Optionally, the second storage module 610 is further configured to, after receiving an input signal of a target object, issue an alarm signal to the target object when the input signal does not conform to the target rule.
Optionally, the second storage module 610 detects an entity of the topic map corresponding to the input signal after receiving the input signal of the target object; advancing a display order of correspondent entity labels associated with the entities.
Optionally, the second storage module 610 stores the modified entities on the topic map into a knowledge base, where the entity includes at least one of: inserting the entity into the knowledge base when the entity is not retrieved from the knowledge base; when the entity is searched in the knowledge base, updating the entity in the knowledge base according to the entity on the corrected theme map, and displaying at least one of the following information of the entity stored in the knowledge base on the theme map: attributes, surrounding entities, relationships.

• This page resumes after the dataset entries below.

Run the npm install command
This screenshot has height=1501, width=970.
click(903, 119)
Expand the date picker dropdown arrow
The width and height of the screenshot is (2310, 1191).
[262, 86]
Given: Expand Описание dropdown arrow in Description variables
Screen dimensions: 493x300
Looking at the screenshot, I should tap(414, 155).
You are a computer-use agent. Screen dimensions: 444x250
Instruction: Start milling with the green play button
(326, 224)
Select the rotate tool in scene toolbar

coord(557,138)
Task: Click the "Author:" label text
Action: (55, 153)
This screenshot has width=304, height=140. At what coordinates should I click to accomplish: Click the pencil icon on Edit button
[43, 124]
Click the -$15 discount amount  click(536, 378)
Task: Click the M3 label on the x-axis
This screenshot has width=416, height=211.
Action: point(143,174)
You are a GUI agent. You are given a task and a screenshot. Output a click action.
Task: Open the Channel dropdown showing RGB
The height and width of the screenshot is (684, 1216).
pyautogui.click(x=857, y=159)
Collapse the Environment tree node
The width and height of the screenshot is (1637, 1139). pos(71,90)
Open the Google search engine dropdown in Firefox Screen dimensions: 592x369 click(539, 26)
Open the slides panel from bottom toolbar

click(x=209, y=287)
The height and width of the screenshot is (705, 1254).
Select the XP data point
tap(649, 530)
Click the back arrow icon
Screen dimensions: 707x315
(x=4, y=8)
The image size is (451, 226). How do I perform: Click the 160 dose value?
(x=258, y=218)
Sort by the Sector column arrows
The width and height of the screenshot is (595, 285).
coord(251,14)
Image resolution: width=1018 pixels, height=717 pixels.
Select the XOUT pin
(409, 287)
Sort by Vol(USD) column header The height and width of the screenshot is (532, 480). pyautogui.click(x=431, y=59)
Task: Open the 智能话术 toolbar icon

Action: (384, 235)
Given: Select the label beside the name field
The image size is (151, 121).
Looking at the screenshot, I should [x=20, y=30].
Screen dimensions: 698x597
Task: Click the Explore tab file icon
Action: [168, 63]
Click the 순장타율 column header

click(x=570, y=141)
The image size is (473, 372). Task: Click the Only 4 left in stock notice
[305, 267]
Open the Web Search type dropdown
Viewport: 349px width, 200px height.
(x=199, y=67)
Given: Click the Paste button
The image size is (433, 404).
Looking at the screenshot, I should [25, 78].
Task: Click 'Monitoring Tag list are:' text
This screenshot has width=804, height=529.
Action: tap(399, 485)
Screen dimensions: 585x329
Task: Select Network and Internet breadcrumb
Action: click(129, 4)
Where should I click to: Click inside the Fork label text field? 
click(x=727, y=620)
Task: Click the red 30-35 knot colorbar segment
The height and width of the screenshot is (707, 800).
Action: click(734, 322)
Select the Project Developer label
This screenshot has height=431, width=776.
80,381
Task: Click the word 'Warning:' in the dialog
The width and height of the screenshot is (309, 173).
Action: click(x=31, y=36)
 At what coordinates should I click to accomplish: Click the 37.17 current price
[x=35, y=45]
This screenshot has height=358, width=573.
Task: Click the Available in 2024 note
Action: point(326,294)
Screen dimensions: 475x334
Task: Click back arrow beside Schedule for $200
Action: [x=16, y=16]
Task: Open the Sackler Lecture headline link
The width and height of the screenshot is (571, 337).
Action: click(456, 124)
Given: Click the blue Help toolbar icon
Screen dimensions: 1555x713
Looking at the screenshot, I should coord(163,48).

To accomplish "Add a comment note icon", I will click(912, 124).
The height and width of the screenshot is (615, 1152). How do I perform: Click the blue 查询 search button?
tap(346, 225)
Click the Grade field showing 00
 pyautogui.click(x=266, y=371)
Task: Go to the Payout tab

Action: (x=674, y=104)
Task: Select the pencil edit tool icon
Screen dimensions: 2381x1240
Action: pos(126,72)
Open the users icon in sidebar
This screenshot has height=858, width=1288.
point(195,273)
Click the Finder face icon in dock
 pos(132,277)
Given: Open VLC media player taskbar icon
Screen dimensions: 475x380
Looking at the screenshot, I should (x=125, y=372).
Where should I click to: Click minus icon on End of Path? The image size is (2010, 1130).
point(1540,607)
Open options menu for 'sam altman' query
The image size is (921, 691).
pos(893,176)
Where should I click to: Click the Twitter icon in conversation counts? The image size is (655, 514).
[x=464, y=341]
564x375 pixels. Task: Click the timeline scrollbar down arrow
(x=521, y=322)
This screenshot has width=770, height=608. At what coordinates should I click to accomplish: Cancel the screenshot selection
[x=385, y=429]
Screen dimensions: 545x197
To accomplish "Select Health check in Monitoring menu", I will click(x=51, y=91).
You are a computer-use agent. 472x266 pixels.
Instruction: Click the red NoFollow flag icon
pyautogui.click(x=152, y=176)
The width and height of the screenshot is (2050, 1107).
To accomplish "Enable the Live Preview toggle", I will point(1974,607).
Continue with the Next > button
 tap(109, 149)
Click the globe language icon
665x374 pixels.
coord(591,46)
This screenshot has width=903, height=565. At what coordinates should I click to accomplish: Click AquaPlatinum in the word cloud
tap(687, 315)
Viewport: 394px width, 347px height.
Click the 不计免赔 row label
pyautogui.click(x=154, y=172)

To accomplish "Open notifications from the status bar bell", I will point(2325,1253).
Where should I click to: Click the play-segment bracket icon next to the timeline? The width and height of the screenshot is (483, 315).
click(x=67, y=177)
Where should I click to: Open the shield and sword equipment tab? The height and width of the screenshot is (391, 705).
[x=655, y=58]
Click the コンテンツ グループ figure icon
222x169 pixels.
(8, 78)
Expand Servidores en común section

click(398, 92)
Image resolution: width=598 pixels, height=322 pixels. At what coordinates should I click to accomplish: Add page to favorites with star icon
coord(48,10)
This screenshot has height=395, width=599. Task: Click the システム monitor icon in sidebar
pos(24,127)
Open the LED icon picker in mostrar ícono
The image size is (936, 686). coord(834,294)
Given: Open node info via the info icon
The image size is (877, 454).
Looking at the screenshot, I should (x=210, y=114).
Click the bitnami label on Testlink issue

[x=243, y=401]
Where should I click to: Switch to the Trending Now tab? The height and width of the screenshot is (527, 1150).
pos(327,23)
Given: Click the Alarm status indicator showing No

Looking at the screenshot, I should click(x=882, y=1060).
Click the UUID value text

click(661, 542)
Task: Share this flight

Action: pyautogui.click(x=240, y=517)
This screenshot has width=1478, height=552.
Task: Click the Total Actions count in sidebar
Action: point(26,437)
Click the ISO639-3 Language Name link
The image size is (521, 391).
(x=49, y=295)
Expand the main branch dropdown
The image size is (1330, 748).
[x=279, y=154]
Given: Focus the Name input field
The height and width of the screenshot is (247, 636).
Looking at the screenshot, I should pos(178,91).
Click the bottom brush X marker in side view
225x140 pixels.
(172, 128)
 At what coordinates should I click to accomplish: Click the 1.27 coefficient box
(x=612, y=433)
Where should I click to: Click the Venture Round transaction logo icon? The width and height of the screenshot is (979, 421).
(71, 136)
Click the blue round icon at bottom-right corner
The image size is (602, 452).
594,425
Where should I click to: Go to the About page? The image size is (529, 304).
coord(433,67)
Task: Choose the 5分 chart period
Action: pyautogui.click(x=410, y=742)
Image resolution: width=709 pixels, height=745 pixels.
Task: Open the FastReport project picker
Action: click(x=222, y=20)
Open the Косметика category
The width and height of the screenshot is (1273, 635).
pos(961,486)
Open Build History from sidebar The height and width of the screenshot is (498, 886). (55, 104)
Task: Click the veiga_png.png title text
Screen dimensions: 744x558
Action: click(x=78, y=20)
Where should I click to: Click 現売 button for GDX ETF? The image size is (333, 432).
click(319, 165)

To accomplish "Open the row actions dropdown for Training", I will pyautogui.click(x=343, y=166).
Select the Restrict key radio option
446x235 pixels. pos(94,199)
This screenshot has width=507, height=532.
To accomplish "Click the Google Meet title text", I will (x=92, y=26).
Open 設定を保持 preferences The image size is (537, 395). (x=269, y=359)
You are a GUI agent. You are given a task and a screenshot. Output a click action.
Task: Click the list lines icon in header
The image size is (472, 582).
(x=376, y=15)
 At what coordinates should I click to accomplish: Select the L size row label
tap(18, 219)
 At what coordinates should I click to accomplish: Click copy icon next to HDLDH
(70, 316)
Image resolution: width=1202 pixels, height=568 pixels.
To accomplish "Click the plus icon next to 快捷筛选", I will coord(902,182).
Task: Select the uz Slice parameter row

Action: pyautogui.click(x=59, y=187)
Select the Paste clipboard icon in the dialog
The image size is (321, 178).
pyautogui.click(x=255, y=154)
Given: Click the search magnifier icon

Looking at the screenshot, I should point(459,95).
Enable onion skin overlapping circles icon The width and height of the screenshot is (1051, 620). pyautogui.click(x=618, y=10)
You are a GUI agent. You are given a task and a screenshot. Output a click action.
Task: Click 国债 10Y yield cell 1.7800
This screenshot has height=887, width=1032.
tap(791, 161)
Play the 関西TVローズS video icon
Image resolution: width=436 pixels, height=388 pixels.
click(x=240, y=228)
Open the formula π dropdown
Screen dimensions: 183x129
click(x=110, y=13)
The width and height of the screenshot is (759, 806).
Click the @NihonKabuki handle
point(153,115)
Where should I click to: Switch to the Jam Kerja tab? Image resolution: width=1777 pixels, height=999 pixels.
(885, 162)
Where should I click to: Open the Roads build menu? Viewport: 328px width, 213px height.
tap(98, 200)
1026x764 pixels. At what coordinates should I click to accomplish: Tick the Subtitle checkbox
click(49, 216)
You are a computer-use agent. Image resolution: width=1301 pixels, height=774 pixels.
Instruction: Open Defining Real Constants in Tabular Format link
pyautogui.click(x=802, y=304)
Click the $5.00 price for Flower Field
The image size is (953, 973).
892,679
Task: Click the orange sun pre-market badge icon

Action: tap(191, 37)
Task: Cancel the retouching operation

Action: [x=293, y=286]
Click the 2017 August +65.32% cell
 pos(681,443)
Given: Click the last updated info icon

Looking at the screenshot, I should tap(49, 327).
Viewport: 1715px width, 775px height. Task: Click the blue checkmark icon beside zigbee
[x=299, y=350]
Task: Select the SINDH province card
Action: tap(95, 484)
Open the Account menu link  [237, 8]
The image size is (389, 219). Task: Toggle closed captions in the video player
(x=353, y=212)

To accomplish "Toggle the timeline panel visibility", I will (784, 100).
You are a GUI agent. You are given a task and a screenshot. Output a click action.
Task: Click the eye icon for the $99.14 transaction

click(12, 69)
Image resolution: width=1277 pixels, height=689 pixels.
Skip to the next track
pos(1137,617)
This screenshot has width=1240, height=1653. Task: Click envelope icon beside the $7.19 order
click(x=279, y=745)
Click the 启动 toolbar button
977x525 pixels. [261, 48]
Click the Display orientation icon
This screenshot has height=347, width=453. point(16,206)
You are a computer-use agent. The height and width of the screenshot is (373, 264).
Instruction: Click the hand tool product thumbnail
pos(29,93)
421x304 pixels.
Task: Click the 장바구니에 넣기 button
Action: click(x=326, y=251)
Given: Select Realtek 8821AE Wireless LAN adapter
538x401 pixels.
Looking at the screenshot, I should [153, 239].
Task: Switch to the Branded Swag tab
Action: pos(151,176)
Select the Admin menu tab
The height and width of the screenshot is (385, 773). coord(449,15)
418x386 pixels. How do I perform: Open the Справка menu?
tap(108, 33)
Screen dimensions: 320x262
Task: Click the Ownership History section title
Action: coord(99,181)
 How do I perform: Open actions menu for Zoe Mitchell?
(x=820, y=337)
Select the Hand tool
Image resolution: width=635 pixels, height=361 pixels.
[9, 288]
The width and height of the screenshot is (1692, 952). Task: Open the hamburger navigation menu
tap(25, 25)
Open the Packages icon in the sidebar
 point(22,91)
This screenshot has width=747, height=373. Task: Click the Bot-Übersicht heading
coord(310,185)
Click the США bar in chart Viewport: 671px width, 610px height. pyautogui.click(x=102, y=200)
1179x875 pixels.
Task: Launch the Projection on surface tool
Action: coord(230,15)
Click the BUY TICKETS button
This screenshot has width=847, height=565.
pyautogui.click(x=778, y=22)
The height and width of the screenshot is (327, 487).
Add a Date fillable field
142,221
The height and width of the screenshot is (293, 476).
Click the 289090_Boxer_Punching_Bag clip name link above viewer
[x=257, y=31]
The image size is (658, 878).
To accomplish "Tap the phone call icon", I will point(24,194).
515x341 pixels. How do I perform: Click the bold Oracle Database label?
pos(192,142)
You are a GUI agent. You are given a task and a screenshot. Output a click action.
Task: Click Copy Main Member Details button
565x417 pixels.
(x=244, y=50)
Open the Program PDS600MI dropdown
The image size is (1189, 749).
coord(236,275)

The information storage device comprises a processor and a memory, wherein the entity identification module 602, the modeling module 604, the object rule building module 606 and the first storage module 608, the second storage module 610 and the like are stored in the memory as program units, and the processor executes the program units stored in the memory to realize corresponding functions.
The processor comprises a kernel, and the kernel calls the corresponding program unit from the memory. The kernel can be set to be one or more than one, the increment information is converted into the triple by adjusting the kernel parameters, then the triple is mapped into the attribute graph to form the theme graph, and the theme graph is stored in the knowledge base, so that the problems of low accuracy and large resource consumption in the process of storing the increment information into the knowledge base in the related technology are solved.
The memory may include volatile memory in a computer readable medium, Random Access Memory (RAM) and/or nonvolatile memory such as Read Only Memory (ROM) or flash memory (flash RAM), and the memory includes at least one memory chip.
An embodiment of the present invention provides a storage medium on which a program is stored, which, when executed by a processor, implements the method of information storage.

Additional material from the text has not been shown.